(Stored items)
#####
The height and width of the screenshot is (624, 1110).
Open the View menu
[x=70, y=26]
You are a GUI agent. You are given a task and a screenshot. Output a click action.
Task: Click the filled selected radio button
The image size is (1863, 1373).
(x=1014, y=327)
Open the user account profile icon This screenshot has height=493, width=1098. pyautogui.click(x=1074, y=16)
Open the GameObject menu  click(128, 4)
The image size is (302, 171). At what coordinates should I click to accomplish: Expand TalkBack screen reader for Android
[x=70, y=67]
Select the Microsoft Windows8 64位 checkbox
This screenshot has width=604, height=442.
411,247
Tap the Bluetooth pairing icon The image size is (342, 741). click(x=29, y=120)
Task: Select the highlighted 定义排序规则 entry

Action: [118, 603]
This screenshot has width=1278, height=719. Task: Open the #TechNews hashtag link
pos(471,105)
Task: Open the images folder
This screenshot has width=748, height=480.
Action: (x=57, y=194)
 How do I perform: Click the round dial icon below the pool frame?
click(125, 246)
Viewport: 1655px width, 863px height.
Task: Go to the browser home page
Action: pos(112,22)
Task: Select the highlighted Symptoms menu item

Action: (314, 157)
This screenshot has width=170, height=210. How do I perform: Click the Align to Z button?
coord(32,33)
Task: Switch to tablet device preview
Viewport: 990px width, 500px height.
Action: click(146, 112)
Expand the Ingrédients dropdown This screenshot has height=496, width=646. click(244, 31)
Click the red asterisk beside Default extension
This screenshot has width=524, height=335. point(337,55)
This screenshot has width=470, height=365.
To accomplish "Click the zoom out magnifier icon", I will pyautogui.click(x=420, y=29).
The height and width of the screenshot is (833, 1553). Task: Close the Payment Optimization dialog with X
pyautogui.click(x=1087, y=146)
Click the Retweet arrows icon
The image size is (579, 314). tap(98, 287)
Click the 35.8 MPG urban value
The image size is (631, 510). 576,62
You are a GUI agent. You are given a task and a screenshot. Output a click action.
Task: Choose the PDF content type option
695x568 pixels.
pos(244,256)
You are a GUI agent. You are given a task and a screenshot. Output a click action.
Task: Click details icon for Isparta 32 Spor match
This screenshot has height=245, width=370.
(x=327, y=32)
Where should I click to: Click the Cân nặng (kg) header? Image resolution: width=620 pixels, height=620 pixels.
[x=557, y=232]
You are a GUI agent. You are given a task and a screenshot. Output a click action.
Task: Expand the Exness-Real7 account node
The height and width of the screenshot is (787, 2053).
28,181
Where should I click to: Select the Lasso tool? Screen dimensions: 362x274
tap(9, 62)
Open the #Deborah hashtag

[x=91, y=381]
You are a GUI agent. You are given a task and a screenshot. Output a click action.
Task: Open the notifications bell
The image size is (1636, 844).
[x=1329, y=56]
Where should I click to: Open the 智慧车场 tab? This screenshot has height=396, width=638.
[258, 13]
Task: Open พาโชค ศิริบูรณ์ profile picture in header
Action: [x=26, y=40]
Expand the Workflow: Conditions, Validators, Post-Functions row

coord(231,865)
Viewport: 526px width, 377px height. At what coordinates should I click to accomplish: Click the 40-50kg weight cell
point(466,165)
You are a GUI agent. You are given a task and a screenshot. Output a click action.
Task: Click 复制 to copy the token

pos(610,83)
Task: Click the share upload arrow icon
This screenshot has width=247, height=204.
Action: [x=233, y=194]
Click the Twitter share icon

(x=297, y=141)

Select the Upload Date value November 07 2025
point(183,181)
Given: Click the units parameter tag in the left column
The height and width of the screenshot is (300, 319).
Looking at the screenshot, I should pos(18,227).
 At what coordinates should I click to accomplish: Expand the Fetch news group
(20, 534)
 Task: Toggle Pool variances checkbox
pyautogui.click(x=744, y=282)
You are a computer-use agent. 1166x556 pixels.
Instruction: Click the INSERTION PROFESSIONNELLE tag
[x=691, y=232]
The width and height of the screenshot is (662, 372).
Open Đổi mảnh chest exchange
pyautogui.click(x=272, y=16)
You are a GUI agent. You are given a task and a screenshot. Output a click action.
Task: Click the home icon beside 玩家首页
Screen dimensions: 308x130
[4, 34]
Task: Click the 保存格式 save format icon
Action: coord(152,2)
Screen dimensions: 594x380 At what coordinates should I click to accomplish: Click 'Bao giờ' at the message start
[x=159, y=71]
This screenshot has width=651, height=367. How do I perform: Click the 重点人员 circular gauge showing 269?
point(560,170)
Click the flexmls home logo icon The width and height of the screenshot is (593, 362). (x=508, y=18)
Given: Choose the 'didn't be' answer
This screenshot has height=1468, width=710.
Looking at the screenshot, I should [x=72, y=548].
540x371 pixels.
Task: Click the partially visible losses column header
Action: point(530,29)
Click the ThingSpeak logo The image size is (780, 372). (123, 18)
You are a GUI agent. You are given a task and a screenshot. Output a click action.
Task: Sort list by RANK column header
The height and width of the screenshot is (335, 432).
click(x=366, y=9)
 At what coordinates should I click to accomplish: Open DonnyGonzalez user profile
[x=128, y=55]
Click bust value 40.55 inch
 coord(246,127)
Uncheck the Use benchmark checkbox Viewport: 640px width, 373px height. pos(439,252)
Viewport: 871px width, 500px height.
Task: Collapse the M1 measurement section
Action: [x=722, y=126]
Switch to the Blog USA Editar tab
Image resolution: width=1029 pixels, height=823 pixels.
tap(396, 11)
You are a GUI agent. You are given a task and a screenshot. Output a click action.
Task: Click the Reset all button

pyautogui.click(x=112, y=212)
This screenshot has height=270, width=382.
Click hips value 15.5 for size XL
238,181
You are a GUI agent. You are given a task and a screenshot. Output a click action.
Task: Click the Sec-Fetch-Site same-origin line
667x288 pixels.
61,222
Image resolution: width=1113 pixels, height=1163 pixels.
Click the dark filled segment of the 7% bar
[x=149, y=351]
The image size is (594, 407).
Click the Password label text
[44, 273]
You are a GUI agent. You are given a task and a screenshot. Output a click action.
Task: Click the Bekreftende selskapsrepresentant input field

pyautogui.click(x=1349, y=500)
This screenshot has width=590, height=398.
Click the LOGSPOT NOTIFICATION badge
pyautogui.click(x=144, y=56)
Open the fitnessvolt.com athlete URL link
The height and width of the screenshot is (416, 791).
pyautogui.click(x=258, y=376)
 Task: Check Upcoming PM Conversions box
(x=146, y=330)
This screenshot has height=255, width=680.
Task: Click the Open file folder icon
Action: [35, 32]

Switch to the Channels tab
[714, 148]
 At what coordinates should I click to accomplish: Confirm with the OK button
#####
# Task to complete
In the records above, find the line with "This screenshot has height=270, width=382."; write out exactly that line and each one after it, stopping after the line with "This screenshot has width=590, height=398.".

# Written solution
This screenshot has height=270, width=382.
Click hips value 15.5 for size XL
238,181
You are a GUI agent. You are given a task and a screenshot. Output a click action.
Task: Click the Sec-Fetch-Site same-origin line
667x288 pixels.
61,222
Image resolution: width=1113 pixels, height=1163 pixels.
Click the dark filled segment of the 7% bar
[x=149, y=351]
The image size is (594, 407).
Click the Password label text
[44, 273]
You are a GUI agent. You are given a task and a screenshot. Output a click action.
Task: Click the Bekreftende selskapsrepresentant input field

pyautogui.click(x=1349, y=500)
This screenshot has width=590, height=398.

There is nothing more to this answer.